Coach Law himself has rowed much of his life. He manned an oar in the first Yale freshman boat to beat Harvard in 13 winless years. He rowed on Yale's varsity, won a championship in sculling and in 1956 finished fourth in the Olympic trials. But never before has he tackled anything like the job he has now. "When I came to Howard," says Law, "the only Negro crew I had ever seen was on The Late Late Show paddling a canoe down the Congo River." And what was true for him was true for everyone.
One man who decided to change that state of affairs was Howard alumnus Howland Ware, who got the idea as he watched the Eastern Sprints in 1950. "It was so exciting," he says, "I just figured Howard had to have a crew."
In their first years, however, what the Howard oarsmen needed even more than the money Alumnus Ware provided was someone to teach them how to row. Then Professor Law volunteered his services, and ever since the Howard crew has improved steadily. Last year it beat American University, this year it beat Purdue, rowed a dead heat with American University and Drexel and lost to Fordham by only two seconds.

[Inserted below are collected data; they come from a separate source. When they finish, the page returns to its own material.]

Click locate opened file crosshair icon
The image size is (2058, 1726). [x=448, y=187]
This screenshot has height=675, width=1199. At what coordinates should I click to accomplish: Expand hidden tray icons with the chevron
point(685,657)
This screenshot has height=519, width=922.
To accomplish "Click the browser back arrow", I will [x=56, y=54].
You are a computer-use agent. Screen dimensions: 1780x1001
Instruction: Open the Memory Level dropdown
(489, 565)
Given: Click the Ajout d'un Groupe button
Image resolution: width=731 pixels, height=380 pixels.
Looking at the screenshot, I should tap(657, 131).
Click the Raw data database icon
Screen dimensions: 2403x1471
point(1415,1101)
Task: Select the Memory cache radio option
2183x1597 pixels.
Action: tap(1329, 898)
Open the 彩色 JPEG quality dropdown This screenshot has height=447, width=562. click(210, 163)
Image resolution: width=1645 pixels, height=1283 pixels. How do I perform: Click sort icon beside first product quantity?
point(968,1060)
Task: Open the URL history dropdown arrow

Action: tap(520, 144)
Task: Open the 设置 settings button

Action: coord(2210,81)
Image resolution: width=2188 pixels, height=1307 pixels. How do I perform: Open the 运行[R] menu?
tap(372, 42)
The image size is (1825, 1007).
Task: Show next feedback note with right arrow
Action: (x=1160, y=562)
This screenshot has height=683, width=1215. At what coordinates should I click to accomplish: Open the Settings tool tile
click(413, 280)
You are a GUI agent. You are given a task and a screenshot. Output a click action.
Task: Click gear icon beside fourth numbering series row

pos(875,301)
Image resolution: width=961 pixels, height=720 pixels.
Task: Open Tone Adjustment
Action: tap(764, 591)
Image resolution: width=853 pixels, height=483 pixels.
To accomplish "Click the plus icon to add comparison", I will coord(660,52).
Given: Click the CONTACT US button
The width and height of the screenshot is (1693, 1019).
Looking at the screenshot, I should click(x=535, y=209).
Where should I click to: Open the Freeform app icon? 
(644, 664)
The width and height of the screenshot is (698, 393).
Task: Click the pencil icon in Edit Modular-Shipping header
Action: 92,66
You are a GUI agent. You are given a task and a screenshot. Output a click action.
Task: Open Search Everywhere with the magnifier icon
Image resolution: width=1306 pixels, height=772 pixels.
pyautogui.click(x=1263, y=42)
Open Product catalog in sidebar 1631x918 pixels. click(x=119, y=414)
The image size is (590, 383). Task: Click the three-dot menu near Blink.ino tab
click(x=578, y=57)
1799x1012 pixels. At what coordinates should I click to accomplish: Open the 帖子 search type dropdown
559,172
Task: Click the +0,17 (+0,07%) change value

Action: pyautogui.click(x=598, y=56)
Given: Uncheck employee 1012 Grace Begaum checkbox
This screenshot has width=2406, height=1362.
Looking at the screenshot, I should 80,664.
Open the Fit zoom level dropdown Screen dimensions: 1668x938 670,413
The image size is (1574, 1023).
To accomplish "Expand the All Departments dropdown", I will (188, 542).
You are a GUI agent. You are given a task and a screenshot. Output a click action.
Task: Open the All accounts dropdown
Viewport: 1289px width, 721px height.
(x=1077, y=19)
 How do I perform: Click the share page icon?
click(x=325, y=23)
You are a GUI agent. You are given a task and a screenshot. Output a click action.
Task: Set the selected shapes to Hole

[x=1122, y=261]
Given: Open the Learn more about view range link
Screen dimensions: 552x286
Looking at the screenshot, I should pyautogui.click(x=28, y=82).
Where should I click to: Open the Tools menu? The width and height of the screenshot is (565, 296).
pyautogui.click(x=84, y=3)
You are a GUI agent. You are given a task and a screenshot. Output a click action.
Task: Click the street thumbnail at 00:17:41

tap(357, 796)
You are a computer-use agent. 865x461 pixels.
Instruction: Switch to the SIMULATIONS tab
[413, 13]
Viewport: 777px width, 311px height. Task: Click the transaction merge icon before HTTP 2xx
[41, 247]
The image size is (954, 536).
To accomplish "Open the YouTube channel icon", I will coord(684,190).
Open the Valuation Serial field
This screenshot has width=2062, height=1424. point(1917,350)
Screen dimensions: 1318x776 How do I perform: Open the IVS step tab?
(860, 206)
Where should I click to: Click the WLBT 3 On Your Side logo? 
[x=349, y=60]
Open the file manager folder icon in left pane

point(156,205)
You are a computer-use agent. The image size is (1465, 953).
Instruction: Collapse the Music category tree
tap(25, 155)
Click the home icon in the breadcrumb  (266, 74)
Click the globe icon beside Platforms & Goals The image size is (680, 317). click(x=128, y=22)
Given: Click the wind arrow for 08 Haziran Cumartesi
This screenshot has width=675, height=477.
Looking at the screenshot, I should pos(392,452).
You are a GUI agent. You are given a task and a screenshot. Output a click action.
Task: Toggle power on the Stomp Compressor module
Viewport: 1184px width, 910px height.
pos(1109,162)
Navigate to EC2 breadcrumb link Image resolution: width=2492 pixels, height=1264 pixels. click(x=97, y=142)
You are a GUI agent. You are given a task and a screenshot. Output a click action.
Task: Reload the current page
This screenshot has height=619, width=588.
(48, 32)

Coach Law's worst problem now is keeping his crew intact. Howard, he says, loses nearly 50% of each freshman class before graduation. Academic standards are high, and competition for the limited enrollment is fierce. As soon as a student shows flunking marks, out he goes. The fact that he might row stroke on the varsity crew makes no difference. Moreover, most of Law's freshman candidates are as unfamiliar with rowing as land crabs. Many of his varsity crewmen, in fact, took up rowing only to keep in shape for football and wrestling. Rudolph Smith, his No. 3, was one of these. "But," said Smith after the race last week, "I soon found out that I liked rowing better. Out there on the water you have to depend on yourself to go all the way. There aren't any substitutes. Rowing isn't a great spectator sport, and you don't get to be a hero. You have to do it just because you like it."
Oarsman Smith obviously likes it—and so do the rest of the Howard rowers. Propelled by Law's urging, the university's official recognition (this year it allocated $9,500 of athletic funds to rowing), and their own enthusiasm, the Howard crewmen may end up at Henley.